Taking on the challenge of our 18 mile Rainbow Ramble is not 'a walk in the park' so to speak. If you have no previous running or walking experience of such long distances its not impossible but ideally you should have been running or walking regularly for the last year, able to run 5 miles comfortably without stopping and ensure you are not already suffering from some sort of chronic pain or injury.
Ensure you stick to the The 10% Rule. Don’t do too much too soon. Never increase either your weekly mileage, or your long mileage by more than 10% a week and certainly never increase them together. Doing this will dramatically increase the risk of injury.
Stay motivated
* Find and train with other runners who share your goals
* Run/walk your weekly long route with a training partner, which will alleviate the boredom and provide motivation.

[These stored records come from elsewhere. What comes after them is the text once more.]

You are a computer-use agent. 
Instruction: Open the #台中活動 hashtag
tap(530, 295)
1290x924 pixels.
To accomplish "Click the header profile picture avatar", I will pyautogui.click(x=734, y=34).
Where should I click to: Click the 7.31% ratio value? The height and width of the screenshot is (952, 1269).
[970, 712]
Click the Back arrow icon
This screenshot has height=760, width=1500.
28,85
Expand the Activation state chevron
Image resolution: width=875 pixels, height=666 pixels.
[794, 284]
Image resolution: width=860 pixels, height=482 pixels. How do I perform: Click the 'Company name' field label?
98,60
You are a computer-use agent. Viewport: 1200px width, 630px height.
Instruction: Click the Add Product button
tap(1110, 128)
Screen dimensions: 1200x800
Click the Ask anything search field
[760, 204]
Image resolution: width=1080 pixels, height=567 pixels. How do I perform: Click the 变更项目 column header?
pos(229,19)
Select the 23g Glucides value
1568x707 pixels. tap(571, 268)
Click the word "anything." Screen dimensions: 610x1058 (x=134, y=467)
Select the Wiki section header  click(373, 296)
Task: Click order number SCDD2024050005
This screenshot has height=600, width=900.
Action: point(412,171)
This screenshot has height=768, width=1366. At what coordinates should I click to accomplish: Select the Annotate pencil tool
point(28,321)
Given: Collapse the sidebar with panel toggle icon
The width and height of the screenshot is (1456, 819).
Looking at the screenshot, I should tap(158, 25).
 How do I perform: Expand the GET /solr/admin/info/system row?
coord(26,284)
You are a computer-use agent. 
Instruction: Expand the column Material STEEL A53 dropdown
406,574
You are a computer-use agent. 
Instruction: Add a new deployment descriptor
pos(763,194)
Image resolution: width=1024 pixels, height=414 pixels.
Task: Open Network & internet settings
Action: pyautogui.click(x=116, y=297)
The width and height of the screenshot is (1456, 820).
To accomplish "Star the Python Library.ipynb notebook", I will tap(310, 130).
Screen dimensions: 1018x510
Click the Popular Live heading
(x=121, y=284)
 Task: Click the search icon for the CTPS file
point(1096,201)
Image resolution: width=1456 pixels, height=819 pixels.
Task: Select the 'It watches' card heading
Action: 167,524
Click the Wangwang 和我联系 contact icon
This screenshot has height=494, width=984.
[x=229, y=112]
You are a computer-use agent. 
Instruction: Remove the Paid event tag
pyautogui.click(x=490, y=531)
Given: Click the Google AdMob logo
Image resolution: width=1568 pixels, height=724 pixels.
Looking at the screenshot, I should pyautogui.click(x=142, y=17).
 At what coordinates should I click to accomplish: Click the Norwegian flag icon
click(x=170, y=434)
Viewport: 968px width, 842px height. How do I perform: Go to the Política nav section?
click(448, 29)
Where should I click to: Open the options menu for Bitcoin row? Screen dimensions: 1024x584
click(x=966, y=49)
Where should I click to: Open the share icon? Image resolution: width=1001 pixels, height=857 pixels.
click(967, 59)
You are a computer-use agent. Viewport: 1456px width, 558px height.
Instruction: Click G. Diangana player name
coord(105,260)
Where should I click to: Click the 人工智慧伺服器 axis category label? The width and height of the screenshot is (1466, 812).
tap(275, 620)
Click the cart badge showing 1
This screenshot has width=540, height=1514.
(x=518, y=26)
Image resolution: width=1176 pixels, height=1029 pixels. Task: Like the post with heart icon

* Try out new routes. Long runs can be an ‘exploratory’ sightseeing trip
Rest & Refuel
It is very important as with all training that you stay well hydrated. This is very important on long distance days. On long distance days also take a high quality snack along such as nuts and raisins which can give you an energy boost.
Rest and proper nutrition are not optional extras. It’s during the periods of rest between training sessions that your muscles regenerate and get stronger. Have at least one rest day per week and two on easy weeks. The body also absorbs carbohydrate best in the first hour post exercise, so always eat soon after your long run.